- _Selected text_:
__________________________________________________

# Sears, Elgin Parts List



## Bikes62557 (Jul 23, 2017)

Wanted: Sears, Elgin Bicycle Parts List. See attached photo of cover. Original or good copy is fine.

Thanks


----------



## z-bikes (Jul 24, 2017)

I may have one. I'll try to check later.


----------



## Bikes62557 (Jul 24, 2017)

Thanks


----------



## Bikes62557 (Aug 2, 2017)

Still Looking, Thanks


----------



## rusty.kirkpatrick (Aug 2, 2017)

Think I got what you need, have the original paperwork for my 41' Elgin. Shoot me a p.m.


----------



## Bikes62557 (Aug 6, 2017)

Still need this List or Copy: 

 Thanks


----------



## Bikes62557 (Aug 30, 2017)

Still need this List


----------



## Bikes62557 (Nov 20, 2017)

Still Looking for this Elgin Parts List, either original or nice copy.  Thanks


----------



## Bikes62557 (Mar 9, 2018)

Still in need of this Elgin Parts List. Original or good copy. Thanks


----------



## Euphman06 (Mar 12, 2018)

Do you need the hardcopy? That's my lit there, I photocopied it all and posted it on a thread already


----------



## Bikes62557 (Mar 12, 2018)

__________________________________________________

- _Data shown_:
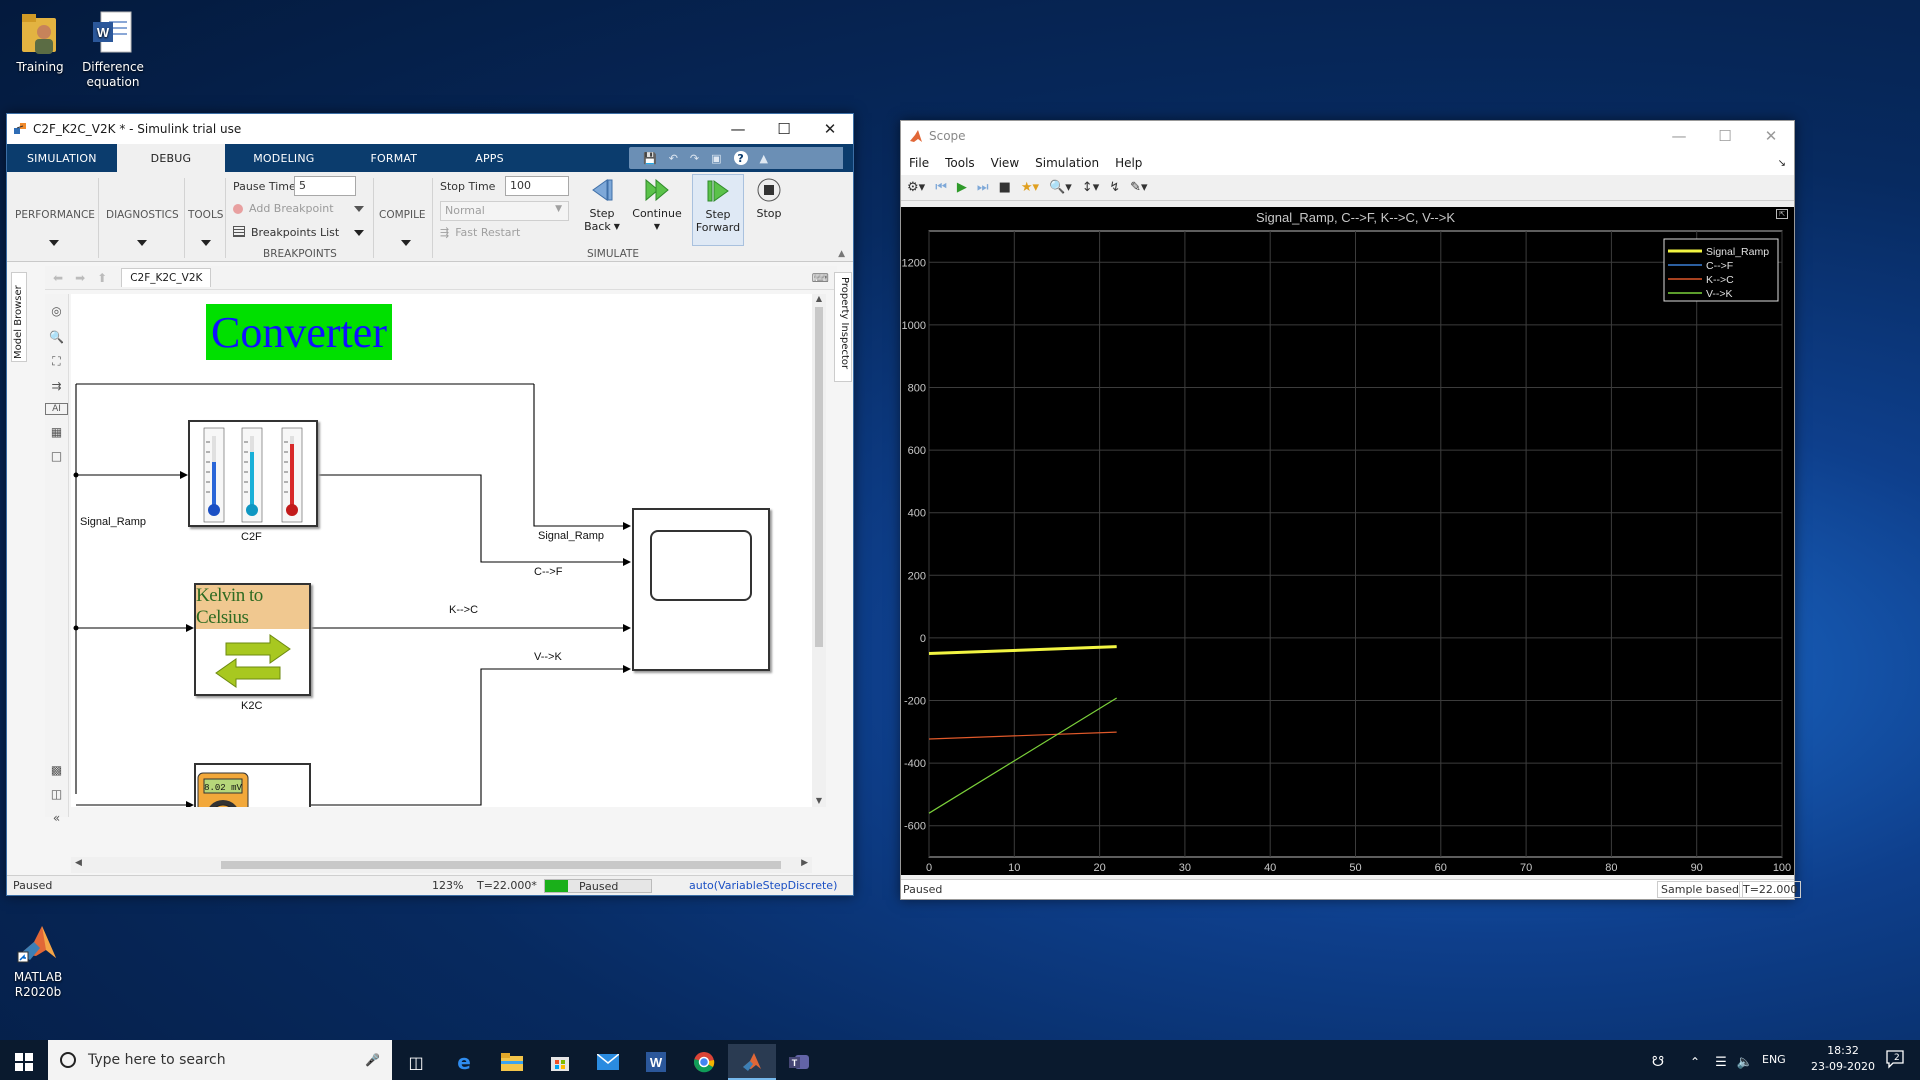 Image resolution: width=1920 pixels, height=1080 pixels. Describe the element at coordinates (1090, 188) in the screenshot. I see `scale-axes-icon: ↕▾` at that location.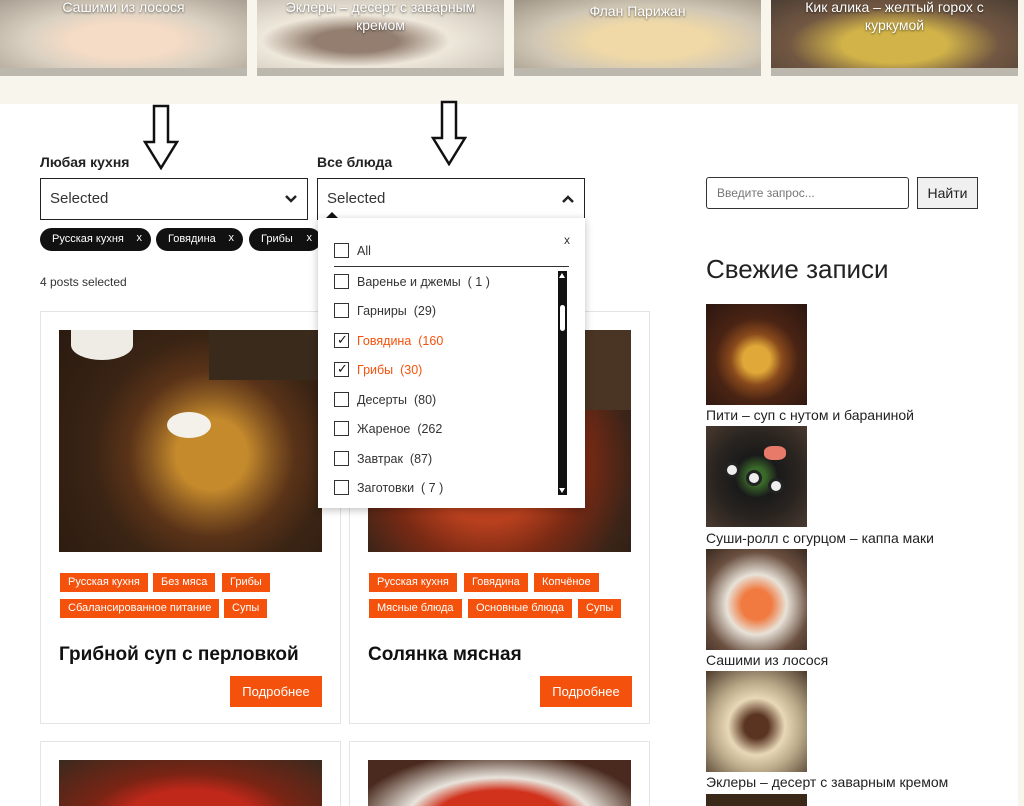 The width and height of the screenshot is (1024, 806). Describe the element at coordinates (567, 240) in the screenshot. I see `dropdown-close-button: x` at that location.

__________________________________________________

- _Work required_: Copy the passage of the Elgin parts list thread from "## Bikes62557 (Jul 23, 2017)" up to and including "to check later.".

- _Output for this exercise_:
## Bikes62557 (Jul 23, 2017)

Wanted: Sears, Elgin Bicycle Parts List. See attached photo of cover. Original or good copy is fine.

Thanks


----------



## z-bikes (Jul 24, 2017)

I may have one. I'll try to check later.